§ Problem
Quote exactly the lines spanning from the top of the data below to the line that contains "728x669 pixels.", including both.

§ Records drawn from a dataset
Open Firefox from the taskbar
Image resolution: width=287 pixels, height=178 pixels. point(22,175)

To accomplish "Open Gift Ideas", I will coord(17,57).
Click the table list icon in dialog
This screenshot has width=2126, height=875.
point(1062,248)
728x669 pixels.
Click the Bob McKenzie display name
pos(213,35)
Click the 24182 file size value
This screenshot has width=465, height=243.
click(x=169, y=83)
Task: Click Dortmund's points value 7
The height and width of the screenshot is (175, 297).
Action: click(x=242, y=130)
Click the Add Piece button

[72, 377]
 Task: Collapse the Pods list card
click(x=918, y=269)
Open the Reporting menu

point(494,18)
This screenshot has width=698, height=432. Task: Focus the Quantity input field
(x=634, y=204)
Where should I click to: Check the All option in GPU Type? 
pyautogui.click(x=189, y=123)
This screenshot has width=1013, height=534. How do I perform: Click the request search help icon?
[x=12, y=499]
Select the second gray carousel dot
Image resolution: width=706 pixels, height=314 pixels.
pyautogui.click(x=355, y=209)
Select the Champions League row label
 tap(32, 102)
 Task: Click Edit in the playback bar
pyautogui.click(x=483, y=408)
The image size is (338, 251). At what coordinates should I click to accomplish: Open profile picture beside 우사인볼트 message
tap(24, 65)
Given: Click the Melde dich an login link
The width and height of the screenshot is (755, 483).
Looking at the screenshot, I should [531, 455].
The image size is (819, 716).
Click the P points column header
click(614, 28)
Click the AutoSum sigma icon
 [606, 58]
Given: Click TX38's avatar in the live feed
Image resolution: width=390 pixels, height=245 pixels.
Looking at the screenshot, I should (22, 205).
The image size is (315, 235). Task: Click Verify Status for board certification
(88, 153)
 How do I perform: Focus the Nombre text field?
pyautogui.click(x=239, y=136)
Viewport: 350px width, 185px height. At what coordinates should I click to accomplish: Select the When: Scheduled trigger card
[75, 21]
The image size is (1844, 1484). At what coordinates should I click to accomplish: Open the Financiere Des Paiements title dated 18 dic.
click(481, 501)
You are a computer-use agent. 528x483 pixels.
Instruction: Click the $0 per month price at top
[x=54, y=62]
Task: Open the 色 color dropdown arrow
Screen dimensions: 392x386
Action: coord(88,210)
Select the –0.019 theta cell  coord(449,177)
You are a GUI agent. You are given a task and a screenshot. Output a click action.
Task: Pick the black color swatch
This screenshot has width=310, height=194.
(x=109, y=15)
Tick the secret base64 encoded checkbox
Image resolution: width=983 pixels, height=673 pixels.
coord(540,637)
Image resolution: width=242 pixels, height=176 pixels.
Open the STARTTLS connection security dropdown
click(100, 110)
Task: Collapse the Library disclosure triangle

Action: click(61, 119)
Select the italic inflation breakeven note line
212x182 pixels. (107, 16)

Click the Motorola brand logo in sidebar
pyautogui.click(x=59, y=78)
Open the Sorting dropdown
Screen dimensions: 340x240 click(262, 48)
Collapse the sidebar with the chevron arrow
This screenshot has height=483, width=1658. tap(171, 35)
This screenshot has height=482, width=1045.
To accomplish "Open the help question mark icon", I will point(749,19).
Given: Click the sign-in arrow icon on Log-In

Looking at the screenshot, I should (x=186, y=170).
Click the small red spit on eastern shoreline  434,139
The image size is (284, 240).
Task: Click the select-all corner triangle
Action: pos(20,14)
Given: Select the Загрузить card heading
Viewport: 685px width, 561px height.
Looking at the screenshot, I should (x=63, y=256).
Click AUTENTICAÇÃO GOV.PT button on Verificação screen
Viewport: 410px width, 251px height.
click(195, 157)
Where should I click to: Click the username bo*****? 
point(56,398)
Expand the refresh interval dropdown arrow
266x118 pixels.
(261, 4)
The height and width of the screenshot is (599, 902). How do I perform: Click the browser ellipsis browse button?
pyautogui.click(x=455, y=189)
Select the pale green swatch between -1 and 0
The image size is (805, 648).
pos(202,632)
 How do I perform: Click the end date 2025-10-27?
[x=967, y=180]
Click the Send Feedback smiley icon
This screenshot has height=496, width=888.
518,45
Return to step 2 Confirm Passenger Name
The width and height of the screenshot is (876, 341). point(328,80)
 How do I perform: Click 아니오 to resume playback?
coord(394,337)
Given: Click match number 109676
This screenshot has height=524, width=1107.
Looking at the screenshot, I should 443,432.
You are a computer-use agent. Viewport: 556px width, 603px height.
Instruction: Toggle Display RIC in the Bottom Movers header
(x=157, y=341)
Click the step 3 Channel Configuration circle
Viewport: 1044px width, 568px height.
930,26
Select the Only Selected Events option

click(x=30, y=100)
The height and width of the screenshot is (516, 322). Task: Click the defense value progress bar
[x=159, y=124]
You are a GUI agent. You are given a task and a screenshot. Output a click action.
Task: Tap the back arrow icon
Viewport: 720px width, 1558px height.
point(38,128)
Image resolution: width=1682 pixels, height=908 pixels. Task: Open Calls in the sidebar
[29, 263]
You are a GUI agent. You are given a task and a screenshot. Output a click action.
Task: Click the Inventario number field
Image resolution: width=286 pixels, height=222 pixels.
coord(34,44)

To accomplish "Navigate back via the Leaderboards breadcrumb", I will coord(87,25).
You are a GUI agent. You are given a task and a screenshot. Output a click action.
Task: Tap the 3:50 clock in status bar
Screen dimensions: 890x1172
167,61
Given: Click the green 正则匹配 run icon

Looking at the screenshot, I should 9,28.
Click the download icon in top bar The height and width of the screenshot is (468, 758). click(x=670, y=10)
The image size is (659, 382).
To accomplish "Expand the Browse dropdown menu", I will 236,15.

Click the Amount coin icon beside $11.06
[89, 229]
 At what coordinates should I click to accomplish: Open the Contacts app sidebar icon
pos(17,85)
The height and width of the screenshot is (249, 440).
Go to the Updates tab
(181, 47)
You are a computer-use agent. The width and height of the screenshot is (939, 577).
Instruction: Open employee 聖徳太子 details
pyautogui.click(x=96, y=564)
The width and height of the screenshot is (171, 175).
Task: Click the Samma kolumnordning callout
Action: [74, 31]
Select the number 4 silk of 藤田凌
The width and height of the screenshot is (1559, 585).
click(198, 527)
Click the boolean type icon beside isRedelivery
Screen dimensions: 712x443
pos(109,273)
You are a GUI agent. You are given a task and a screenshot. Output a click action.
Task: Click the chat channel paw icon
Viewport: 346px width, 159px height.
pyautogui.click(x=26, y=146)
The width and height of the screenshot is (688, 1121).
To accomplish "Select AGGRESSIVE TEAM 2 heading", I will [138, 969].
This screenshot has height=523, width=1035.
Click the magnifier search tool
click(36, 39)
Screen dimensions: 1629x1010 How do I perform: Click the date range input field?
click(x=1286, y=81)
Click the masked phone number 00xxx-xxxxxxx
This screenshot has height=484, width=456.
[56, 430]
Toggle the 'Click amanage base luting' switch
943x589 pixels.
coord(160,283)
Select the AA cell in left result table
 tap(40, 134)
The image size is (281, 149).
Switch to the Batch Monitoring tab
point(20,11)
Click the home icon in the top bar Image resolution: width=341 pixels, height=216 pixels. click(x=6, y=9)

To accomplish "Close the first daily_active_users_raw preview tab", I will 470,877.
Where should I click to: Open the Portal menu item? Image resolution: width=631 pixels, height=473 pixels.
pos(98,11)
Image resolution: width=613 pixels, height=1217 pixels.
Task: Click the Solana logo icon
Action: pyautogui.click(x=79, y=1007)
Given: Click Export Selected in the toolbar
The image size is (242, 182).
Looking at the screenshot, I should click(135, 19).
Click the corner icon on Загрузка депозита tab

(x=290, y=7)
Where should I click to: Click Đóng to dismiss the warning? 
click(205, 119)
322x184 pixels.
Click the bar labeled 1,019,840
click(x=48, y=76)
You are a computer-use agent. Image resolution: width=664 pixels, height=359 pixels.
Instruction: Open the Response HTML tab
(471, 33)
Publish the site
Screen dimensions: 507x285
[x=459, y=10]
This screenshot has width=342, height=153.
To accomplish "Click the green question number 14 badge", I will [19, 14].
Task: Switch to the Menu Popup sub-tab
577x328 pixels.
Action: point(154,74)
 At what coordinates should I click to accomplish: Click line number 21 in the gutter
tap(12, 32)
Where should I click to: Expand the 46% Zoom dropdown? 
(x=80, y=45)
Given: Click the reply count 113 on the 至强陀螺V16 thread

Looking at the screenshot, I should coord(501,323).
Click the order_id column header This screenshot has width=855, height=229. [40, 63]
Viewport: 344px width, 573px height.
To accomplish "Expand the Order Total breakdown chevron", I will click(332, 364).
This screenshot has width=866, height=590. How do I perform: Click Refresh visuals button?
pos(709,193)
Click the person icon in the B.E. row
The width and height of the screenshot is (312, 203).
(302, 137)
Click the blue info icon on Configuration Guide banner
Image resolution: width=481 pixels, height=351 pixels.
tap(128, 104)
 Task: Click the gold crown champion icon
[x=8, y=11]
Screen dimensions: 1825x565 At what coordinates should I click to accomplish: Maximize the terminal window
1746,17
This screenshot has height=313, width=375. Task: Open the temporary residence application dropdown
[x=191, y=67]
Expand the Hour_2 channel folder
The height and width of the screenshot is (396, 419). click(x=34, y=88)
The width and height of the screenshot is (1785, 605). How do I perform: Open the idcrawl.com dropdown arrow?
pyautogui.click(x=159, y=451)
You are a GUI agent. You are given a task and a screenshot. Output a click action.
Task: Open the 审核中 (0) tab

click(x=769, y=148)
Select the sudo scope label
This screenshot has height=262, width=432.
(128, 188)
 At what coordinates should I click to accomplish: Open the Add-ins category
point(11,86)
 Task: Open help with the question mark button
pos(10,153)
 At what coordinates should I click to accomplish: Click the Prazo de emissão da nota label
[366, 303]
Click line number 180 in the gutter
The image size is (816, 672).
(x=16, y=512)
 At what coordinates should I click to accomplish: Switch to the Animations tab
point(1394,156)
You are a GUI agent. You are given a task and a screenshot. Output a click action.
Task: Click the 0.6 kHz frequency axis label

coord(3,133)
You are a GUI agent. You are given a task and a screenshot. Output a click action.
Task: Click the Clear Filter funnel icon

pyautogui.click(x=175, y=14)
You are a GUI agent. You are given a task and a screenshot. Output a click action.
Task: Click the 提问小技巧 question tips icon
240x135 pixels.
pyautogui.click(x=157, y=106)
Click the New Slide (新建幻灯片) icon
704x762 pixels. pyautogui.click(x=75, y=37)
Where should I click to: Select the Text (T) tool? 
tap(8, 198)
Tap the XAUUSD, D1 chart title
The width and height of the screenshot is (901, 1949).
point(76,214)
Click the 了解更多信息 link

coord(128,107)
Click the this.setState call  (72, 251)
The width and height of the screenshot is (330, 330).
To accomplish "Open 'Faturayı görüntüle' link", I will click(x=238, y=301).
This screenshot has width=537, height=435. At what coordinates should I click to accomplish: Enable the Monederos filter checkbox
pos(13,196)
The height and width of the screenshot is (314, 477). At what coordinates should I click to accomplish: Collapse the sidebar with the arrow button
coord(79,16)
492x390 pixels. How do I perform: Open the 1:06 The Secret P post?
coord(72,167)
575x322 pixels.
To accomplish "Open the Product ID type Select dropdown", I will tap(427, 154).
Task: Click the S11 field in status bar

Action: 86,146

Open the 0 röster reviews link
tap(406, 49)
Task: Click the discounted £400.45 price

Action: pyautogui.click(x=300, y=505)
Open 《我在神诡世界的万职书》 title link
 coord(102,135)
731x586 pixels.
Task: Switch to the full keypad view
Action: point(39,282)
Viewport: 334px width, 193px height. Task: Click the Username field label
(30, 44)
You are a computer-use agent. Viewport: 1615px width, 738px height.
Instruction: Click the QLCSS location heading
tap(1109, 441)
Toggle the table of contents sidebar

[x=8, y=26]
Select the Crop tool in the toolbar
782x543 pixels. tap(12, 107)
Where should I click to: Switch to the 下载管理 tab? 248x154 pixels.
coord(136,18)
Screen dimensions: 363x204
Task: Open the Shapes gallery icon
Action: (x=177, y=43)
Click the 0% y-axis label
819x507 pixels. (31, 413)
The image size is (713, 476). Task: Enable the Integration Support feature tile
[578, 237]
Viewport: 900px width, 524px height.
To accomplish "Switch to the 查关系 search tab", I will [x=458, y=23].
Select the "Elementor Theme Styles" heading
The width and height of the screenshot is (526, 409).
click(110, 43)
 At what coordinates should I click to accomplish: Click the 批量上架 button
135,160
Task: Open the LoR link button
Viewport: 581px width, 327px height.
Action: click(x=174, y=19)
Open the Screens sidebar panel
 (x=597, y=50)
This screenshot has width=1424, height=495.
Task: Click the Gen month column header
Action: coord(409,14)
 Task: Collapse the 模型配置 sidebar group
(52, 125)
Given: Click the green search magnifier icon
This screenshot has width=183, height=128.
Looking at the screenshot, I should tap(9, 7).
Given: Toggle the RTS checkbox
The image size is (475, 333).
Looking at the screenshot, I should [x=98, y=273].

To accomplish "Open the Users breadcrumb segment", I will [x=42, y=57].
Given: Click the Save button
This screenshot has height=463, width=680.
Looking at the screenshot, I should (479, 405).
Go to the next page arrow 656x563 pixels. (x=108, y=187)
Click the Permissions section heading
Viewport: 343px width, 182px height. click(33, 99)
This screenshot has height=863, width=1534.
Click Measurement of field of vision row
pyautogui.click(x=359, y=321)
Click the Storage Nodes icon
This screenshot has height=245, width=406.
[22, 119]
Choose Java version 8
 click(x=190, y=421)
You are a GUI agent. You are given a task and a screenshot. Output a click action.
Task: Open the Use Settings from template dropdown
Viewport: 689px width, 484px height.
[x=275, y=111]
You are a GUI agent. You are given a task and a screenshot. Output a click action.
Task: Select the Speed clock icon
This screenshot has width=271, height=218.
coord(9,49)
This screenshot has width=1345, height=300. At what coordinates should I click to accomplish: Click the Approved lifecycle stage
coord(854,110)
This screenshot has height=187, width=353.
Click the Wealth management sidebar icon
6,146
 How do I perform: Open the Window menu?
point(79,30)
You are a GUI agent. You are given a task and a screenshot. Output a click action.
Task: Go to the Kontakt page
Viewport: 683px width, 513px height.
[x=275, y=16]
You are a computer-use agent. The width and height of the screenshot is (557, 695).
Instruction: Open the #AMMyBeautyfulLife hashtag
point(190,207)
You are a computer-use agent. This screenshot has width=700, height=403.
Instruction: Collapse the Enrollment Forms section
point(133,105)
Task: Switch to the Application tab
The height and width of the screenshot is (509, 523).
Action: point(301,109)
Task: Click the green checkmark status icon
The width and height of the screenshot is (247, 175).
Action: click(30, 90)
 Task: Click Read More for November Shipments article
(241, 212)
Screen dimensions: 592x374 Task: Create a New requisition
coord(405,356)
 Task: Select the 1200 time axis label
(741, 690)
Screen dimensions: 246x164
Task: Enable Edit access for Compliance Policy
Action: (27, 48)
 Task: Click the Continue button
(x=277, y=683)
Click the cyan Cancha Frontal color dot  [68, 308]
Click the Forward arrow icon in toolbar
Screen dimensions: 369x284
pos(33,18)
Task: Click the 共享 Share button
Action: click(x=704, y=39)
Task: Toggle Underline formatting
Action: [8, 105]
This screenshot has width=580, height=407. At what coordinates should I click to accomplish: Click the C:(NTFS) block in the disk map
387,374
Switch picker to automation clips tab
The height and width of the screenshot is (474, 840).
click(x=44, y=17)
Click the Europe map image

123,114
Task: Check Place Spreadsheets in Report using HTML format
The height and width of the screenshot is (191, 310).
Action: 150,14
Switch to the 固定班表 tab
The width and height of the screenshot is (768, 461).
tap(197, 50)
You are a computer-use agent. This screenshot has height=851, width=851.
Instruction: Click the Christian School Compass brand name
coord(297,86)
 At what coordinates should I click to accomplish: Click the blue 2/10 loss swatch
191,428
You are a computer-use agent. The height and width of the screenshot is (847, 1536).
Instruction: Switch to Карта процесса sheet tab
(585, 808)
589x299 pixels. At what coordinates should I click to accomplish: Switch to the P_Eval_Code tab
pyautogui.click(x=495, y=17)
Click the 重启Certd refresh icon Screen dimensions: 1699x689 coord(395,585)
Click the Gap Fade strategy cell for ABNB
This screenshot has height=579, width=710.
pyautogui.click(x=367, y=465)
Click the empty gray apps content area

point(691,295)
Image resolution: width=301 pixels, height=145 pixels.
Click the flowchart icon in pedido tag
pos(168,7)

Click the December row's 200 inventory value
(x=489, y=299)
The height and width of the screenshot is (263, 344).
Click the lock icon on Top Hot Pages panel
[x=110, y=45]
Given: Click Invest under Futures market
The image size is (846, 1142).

§ Exercise answer
Open Firefox from the taskbar
Image resolution: width=287 pixels, height=178 pixels. point(22,175)

To accomplish "Open Gift Ideas", I will coord(17,57).
Click the table list icon in dialog
This screenshot has width=2126, height=875.
point(1062,248)
728x669 pixels.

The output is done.